Mamik Seni memulai tadarusan pertamanya. “Jibril memandang ke atas dan berkata:
‘Ini adalah suara pintu gerbang surga yang terbuka hari ini. Pintu ini tidak
pernah terbuka sebelumnya.’ Kemudian sesosok malaikat turun melalui pintu itu
dan mendatangi Rasulullah. ‘Berbahagialah atas berita baik tentang dua cahaya
yang telah diberikan kepadamu, wahai Rasul,’ katanya kepada Nabi. ‘Cahaya ini tidak
diberikan kepada nabi-nabi sebelum engkau, yaitu surat al-Fatihah dan dua ayat
terakhir surat al-Baqarah. Engkau tidak membaca satu katapun darinya kecuali
akan dianugerahi seluruh kebaikan yang ada pada keduanya’ (Muslim No. 1.759).”
“Rasulullah pernah juga menjelaskan, ‘Demi yang jiwaku
berada di tangan-Nya, Alllah tidak menurunkan pada Taurat, Injil, Zabur dan,
bahkan (tidak pada) al-Qur`an sendiri, sesuatu yang sebanding dengan al-Fatihah’
(Sunan Tirmidzi, No. 2.800).”
Suasana cukup tenang. Amang, Nakir, Him dan Ece menyimak
dengan khidmat.
“Imam Tirmidzi menjelaskan,” kata Mamik Seni melanjutkan, “al-Fatihah
adalah Induk Kitab (ummul kitâb),
atau Intisari Quran (ummul qur’ân). Ia adalah Tujuh yang Dibaca Berulang-ulang (as-sab’ul matsâniy). Bahkan surat ini disebut sebagai Quran yang Agung
itu sendiri.”
“Kalau diibarakan makanan, maka al-Fatihah itu ibarat ekstrak, sari pati
dari sebuah makanan yang satu biji kapsul kecil senilai dengan beberapa kilo,”

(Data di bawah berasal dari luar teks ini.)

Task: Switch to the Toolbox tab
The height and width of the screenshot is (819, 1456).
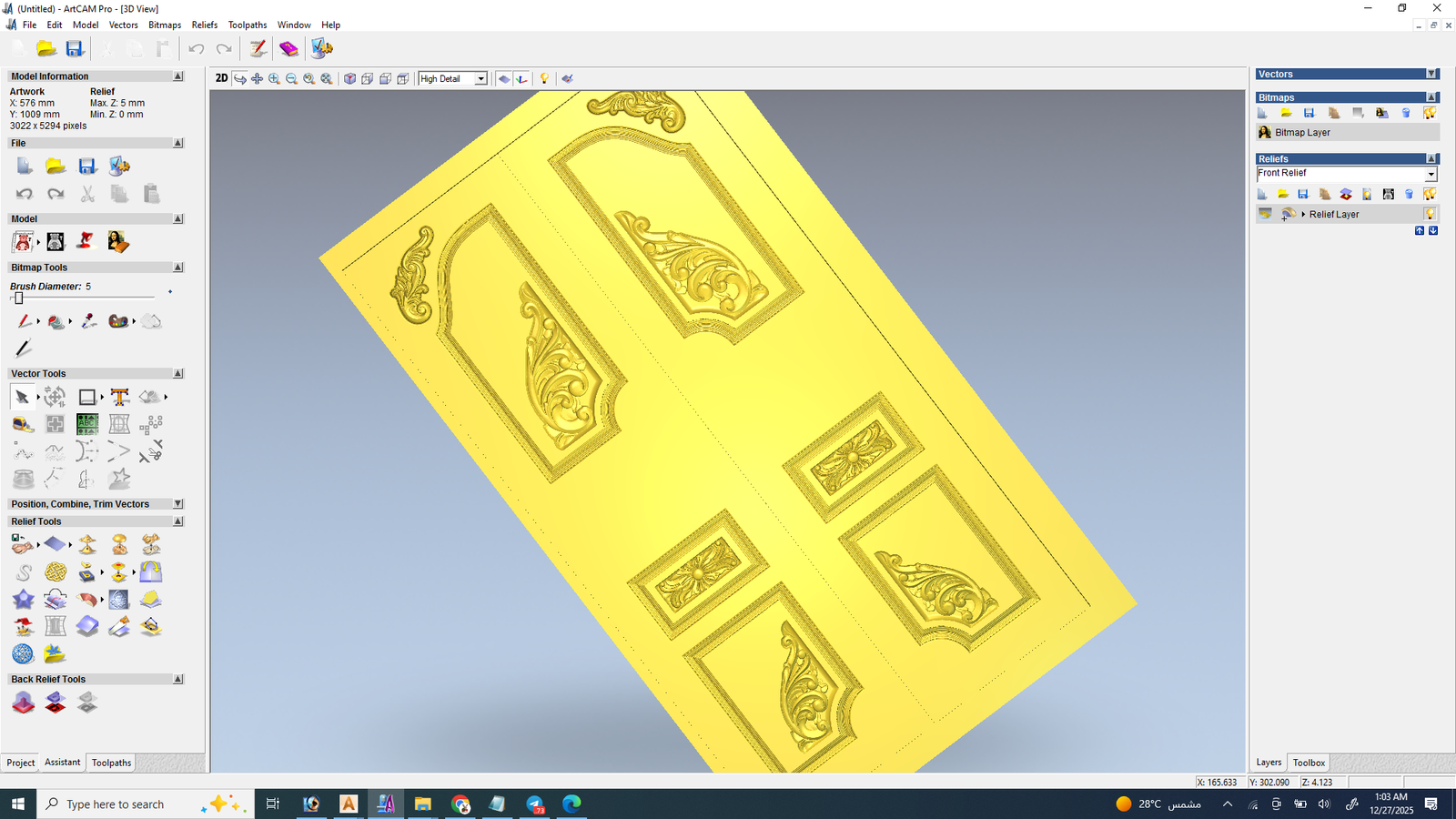Action: click(1309, 763)
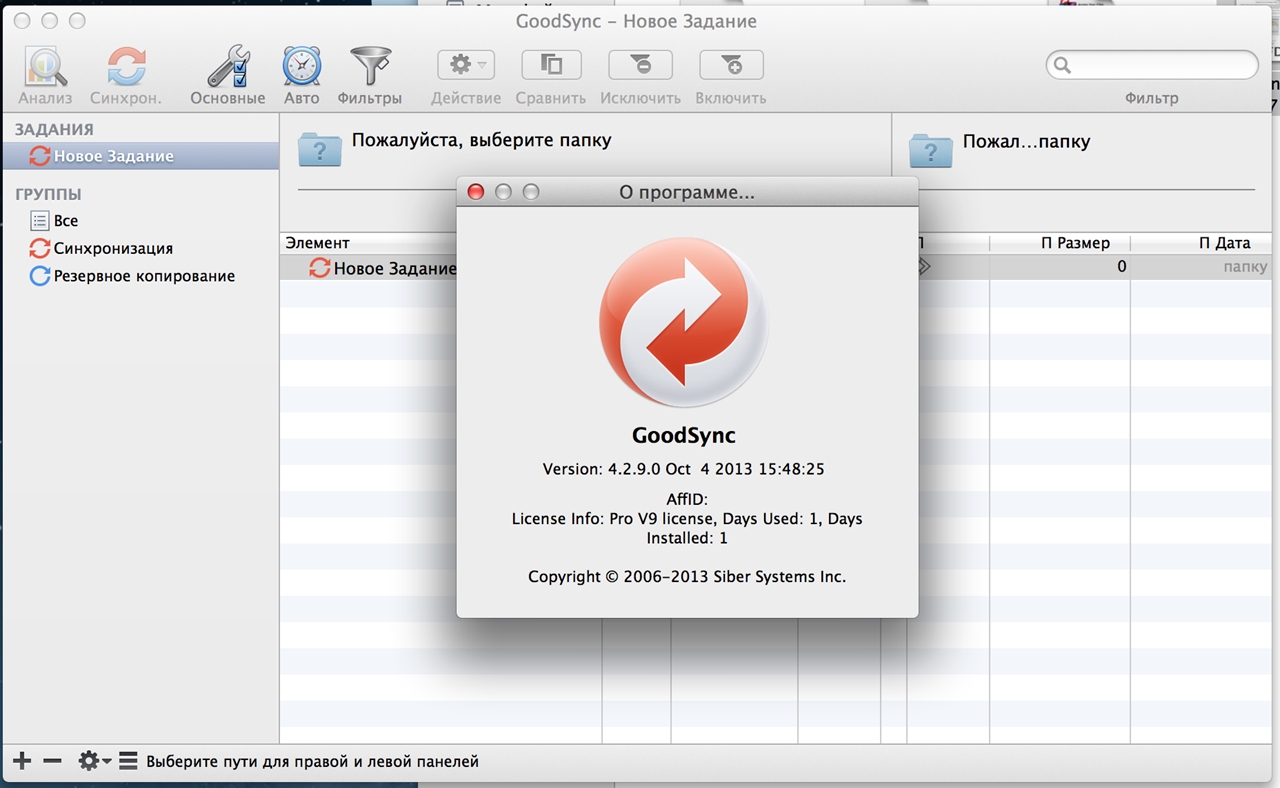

kata Nakir mencoba menghangatkan suasana.
“Ya, kira-kira semacam itu. Itulah mengapa menurut Ibnu Abbas al-Fatihah
memuat nilai-nilai dasar Quran (Asâsul Qur’ân). Lebih jauh lagi Imam Ibn Jarir at-Tabari menjelaskan bahwa al-Fatihan mensarikan semua kandungan Quran, karena itulah ia disebut
Indul Kitab (Umm al-Kitab). Orang
arab biasanya menyebut sesuatu yang secara tepat memuat inti sari sesuatu atau
mengandung hal-hal paling penting darinya sebagai al-umm (induk). Maka, seperti kata Imam Ibnu Katsir, semua pesan Quran kembali
kepada kandungan makna al-Fatihah ini.
“Dengan
demikian surat al-Fatihah memiliki kedudukan sentral. Ia adalah inti Quran.

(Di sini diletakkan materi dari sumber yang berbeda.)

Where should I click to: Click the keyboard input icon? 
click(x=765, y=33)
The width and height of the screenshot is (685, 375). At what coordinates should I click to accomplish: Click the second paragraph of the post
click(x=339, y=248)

Nilai-nilai yang termuat di dalamnya merupakan fondasi universal yang membawa
keselamatan dunia akhirat. Nilai-nilai itu, jika dipegang teguh, memastikan
seseorang ‘mendapatkan apa yang dia minta,’ seperti ditegaskan sebuah hadis
yang diriwayatkan Imam Muslim dari Abu Hurairah.

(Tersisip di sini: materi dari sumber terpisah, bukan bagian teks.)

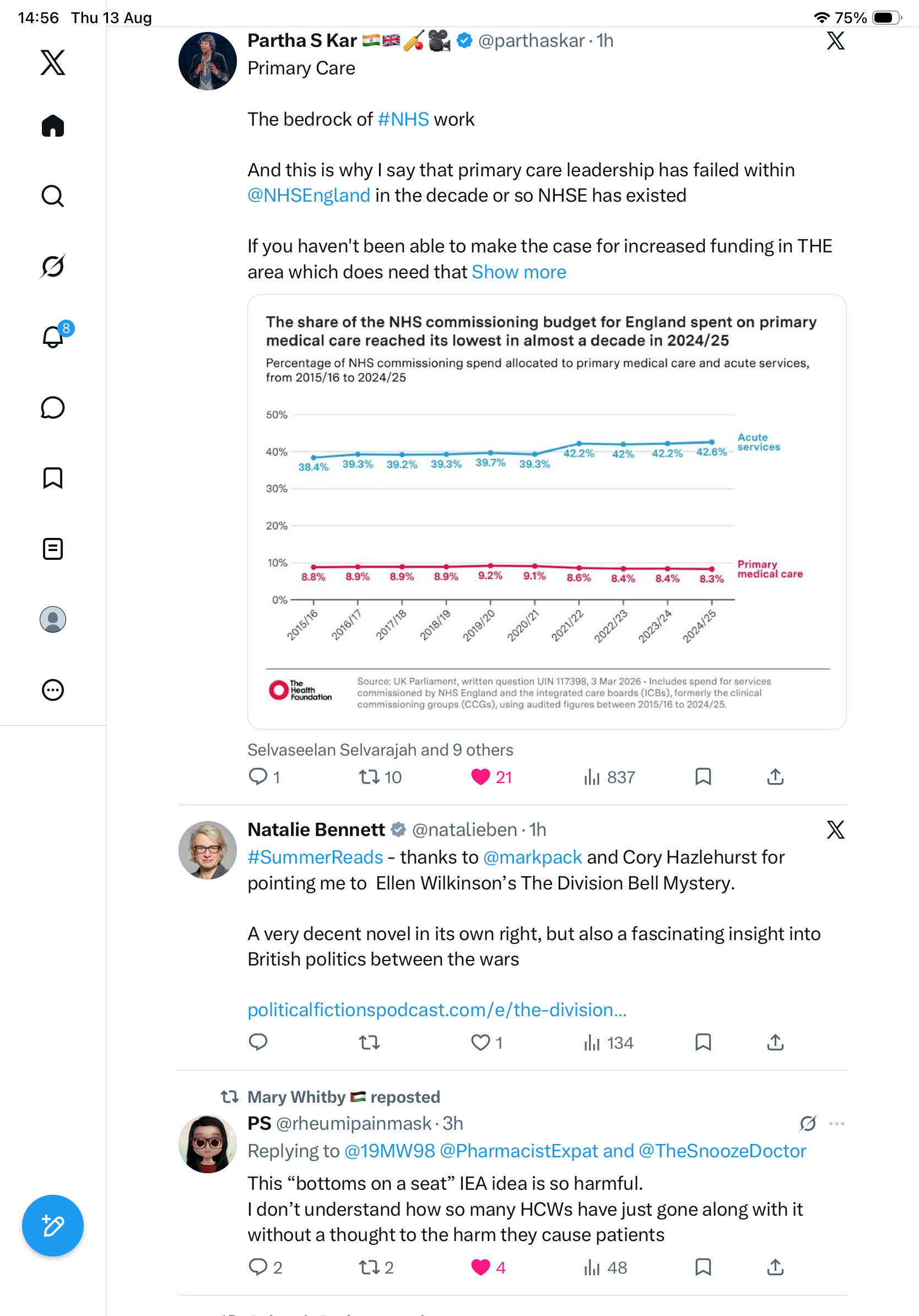This screenshot has height=1316, width=919.
Task: Open the Lists icon in the sidebar
Action: 53,548
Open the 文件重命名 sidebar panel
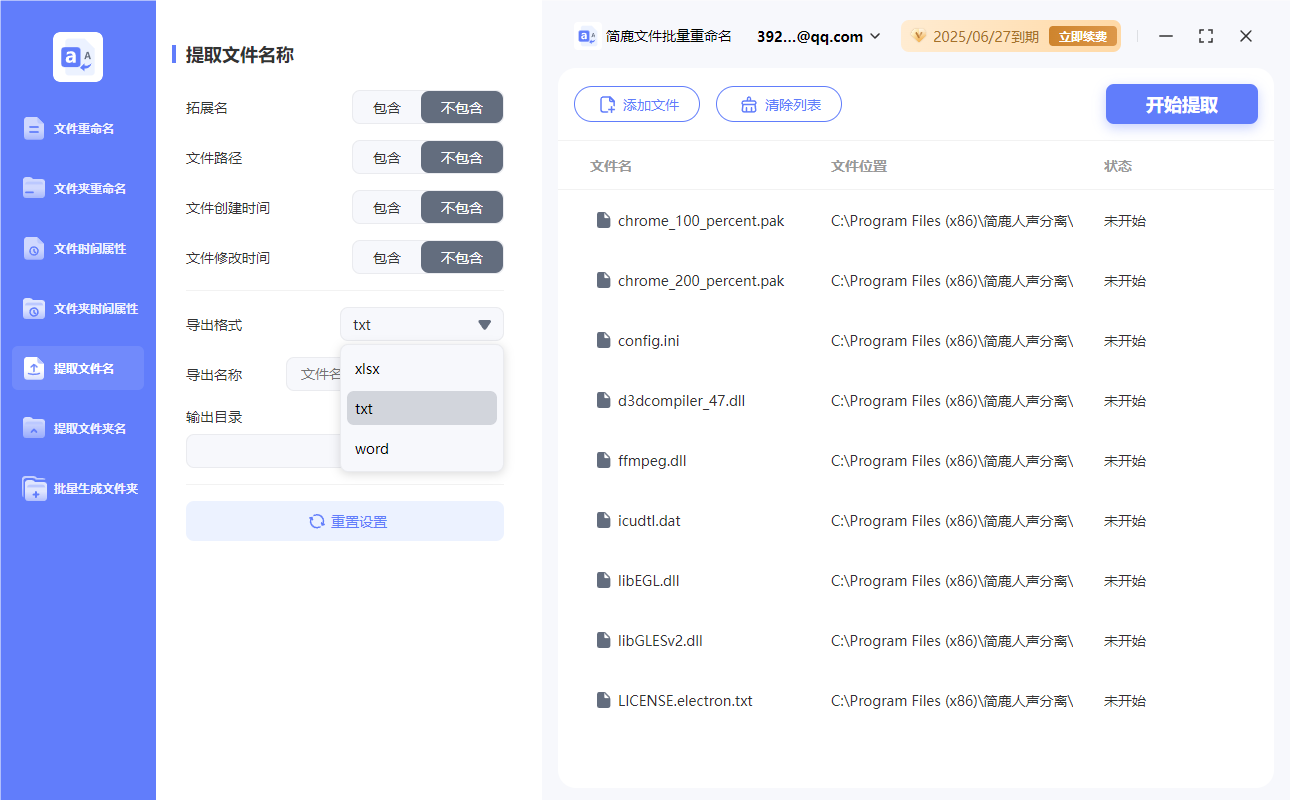The width and height of the screenshot is (1290, 800). [77, 128]
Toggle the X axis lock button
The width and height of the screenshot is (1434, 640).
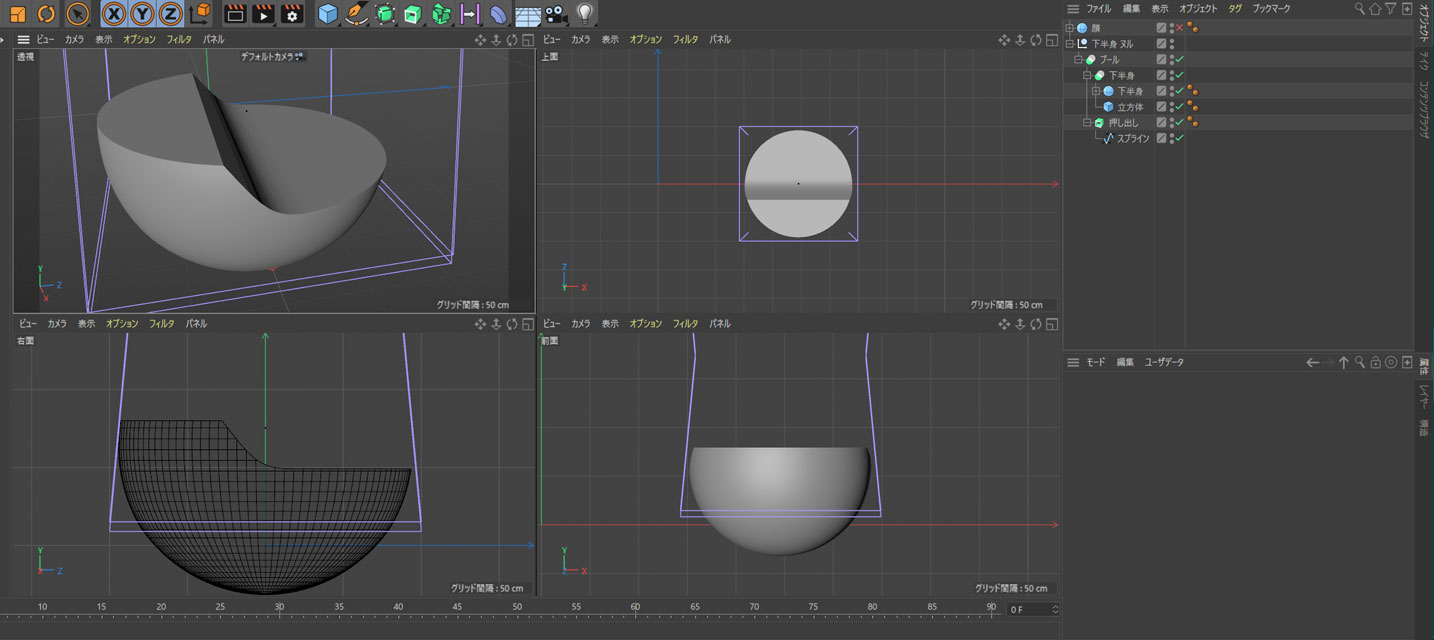[x=115, y=14]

“’Aku membagi shalat antara Aku dan hamba-Ku secara seimbang,” kata Allah
SWT, ‘dan hamba-Ku akan dianugrahi apa saja yang ia minta.’ Karena itu ketika
sang hamba berkata, ‘Segala puji bagi Allah, Pengembang, Pendidik, Pemelihara alam
semesta,’ Allah menimpali, ‘Hambaku telah memuji-Ku.’
Ketika dia berkata, ‘Yang Maha Mencintai, Yang Maha Menyayangi
sepenuhnya,’ Allah berkata, ‘Hamba-Ku telah memuja-Ku.’ Ketika berkata, ‘Penguasa
mutlak Hari Pertanggungjawaban,’ Allah menimpali, ‘Hamba-Ku telah mengagungkan-Ku.’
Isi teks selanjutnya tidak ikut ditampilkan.